### Trecho da fonte

Edição 1 674
8/11/2000
O grande erro do partido será imaginar
que a vitória foi um aval a seu programa
ideológico de mudança do modelo
político-econômico do país
Eurípedes Alcântara
Evelton de Freitas/ Folha Imagem |
Lula e Marta Suplicy estouram uma garrafa de champanhe para comemorar com partidários do PT a vitória dela em São Paulo: e agora? |
O resultado da eleição municipal não quer dizer muita coisa a respeito da próxima eleição para presidente da República. Mesmo assim, tendo vencido a disputa para prefeito em 29 das 62 cidades brasileiras com mais de 200.000 eleitores, a esquerda ligou as turbinas na semana passada. Está animada com as chances que julga ter de pousar no Planalto em 2002. O presidente do PT, José Dirceu, já reivindicou a cabeça de chapa numa eventual coligação oposicionista rumo ao Planalto. Itamar Franco também se animou. Acha que está na parada, da mesma forma que Luís Inácio Lula da Silva e Ciro Gomes. O PT, vencedor em São Paulo com Marta Suplicy e em cinco outras capitais, ficou de tal modo excitado com os resultados da eleição que corre o risco de esquecer alguns dos motivos que lhe deram a vitória. Em São Paulo, o partido atraiu o voto de rejeição a Paulo Maluf. Eleitores antipetistas votaram em Marta Suplicy, apesar das reservas que tinham e continuam tendo em relação ao partido de Lula. Em quase todo o país, os candidatos petistas vitoriosos foram associados à ética, à eficiência ou simplesmente à renovação de quadros políticos. O que pode confundir o PT daqui para a frente é imaginar que as urnas deram aval ao programa ideológico do partido, especialmente nos aspectos em que ele defende a mudança do modelo político e econômico brasileiro, para a instalação no país de um sistema socialista de governo.

######

## [O que fazer]
A. Segundo o texto sobre a eleição municipal, por que o PT corre o risco de se enganar ao interpretar a própria vitória? Explique em uma a três frases.
B. Resuma em duas frases o texto sobre a vitória da esquerda na eleição municipal.
C. Continue o texto sobre o PT e a eleição municipal a partir do ponto em que ele para.
As linhas que vêm depois não têm nenhum papel aqui.

### Dados fornecidos

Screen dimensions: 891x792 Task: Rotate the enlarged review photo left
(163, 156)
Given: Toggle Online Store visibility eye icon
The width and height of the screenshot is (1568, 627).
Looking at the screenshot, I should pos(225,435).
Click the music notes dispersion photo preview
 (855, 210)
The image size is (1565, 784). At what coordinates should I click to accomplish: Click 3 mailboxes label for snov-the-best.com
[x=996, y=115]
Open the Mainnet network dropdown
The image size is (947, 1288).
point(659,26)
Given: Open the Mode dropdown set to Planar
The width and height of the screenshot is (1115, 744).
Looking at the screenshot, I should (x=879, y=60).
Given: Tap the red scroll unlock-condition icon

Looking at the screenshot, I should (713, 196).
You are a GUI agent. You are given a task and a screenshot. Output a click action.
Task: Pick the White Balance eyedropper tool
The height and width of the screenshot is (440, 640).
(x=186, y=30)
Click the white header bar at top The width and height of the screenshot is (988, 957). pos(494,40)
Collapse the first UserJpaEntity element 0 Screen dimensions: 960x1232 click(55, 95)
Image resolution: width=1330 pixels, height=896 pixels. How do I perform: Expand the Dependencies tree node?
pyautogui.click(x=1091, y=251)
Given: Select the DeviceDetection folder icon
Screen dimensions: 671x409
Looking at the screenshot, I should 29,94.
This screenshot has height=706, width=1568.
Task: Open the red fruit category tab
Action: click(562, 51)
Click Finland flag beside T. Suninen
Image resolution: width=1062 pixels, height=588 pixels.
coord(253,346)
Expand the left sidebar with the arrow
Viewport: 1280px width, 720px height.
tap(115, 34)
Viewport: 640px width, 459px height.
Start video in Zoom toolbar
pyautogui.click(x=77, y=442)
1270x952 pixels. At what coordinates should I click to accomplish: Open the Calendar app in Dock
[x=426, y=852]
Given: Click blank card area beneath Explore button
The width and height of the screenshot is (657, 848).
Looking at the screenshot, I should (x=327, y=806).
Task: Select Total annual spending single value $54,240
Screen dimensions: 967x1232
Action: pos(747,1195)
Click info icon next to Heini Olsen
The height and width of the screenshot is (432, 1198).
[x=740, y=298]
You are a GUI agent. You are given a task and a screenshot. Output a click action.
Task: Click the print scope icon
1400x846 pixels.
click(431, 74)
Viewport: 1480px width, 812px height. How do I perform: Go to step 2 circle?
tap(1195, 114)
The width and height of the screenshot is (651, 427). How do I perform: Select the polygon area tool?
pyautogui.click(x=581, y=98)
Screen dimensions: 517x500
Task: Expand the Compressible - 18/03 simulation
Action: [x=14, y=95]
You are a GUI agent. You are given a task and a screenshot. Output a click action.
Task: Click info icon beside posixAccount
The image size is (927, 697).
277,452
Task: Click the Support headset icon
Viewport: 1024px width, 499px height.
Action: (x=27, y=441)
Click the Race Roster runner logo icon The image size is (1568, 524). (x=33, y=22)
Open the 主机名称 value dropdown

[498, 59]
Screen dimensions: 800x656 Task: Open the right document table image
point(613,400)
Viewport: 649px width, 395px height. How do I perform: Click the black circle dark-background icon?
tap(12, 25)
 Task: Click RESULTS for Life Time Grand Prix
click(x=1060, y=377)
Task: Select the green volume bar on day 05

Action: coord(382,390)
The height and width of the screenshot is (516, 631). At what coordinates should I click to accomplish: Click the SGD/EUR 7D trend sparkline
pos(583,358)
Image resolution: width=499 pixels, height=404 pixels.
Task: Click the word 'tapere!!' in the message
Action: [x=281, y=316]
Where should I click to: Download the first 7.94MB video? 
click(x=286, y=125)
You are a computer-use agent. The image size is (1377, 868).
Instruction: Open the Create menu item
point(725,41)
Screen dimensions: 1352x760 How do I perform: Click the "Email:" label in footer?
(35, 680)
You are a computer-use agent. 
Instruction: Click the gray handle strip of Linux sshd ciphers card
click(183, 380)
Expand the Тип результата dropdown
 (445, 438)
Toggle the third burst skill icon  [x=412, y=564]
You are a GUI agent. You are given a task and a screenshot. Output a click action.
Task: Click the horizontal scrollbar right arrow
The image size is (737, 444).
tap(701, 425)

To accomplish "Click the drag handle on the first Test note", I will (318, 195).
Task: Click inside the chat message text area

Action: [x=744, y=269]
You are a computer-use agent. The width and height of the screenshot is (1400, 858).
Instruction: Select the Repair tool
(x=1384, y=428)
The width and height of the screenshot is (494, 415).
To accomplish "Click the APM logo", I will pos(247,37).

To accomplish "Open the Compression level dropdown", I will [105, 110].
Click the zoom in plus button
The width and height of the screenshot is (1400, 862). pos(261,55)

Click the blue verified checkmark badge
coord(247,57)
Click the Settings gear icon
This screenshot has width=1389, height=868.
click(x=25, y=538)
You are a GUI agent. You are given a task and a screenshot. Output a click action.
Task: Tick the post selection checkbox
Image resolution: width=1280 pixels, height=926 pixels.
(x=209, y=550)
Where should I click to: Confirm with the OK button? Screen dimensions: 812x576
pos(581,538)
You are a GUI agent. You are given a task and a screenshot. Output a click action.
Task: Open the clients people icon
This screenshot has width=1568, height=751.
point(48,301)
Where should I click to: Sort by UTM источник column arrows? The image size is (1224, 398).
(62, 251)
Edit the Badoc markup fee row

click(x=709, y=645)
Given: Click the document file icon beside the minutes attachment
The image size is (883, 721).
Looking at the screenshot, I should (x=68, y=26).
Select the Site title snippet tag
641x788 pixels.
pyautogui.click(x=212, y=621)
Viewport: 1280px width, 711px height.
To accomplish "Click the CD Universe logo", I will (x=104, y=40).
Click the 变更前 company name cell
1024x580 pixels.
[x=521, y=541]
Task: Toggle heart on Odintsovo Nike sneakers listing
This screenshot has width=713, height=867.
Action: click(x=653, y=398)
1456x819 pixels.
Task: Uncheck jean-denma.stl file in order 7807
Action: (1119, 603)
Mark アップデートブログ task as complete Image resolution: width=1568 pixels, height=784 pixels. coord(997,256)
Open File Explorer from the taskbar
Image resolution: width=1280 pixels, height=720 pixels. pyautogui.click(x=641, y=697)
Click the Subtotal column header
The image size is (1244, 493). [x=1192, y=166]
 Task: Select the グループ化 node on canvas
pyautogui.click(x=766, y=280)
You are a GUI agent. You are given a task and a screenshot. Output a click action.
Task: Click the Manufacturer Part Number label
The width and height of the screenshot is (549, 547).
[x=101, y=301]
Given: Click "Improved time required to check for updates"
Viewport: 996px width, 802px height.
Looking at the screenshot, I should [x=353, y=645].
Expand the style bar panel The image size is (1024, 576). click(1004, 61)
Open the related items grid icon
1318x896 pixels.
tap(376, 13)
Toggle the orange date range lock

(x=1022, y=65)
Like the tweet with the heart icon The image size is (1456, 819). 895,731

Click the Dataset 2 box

######

## [Respostas por tarefa]
A. O partido ficou tão animado que pode esquecer os motivos que lhe deram a vitória. Em São Paulo, atraiu o voto de rejeição a Paulo Maluf, inclusive de eleitores antipetistas, e em quase todo o país seus candidatos vitoriosos foram associados à ética, à eficiência ou à renovação. Por isso, seria um erro imaginar que as urnas deram aval ao seu programa ideológico de mudança para um sistema socialista.

B. Depois de vencer em 29 das 62 cidades brasileiras com mais de 200.000 eleitores, a esquerda se animou com a chance de chegar ao Planalto em 2002, embora o resultado municipal diga pouco sobre a próxima eleição para presidente. O texto alerta que o PT pode se confundir se achar que as urnas aprovaram seu programa ideológico, já que venceu em boa parte pelo voto contra Paulo Maluf em São Paulo e pela associação de seus candidatos à ética, à eficiência ou à renovação.

C.
Ana Carolina Fernandes/ Folha Imagem |
Cesar Maia e Ciro Gomes com a namorada, Patrícia Pillar, no Rio de Janeiro: a esquerda ficou eufórica com a goleada eleitoral que deu no governo |
Nos dois meses de campanha na televisão, de norte a sul, os candidatos petistas reafirmaram aos eleitores sua crença na democracia. No campo econômico desfraldaram não só sua tradicional bandeira da moralidade mas também a da austeridade nos gastos públicos. Pela primeira vez, tinham exemplos práticos para mostrar. O melhor deles veio do Rio Grande do Sul, onde o governador petista Olívio Dutra vem fazendo uma administração que não ousa contrariar a Lei de Responsabilidade Fiscal, aquela que pune a gastança irresponsável. O PT se apresentou ao eleitorado com um figurino social-democrata e uma plataforma de respeito às leis da economia capitalista. Foi nesse PT cor-de-rosa que os eleitores votaram. Alguém está sendo enganado se a verdadeira face do PT não é aquela que apareceu no rosto sorridente dos candidatos nos dois meses de campanha. Este alguém é o eleitor de primeira viagem do petismo. "Esta eleição não é um cheque em branco para o PT. O partido cometerá um grande erro se achar que ganhou a eleição para implementar aquilo que está em seu programa", disse ao jornal O Estado de S. Paulo o petista Cristovam Buarque, ex-governador do Distrito Federal. "O povo não está pensando em estatização nem em acabar com o mercado ou fechar o país."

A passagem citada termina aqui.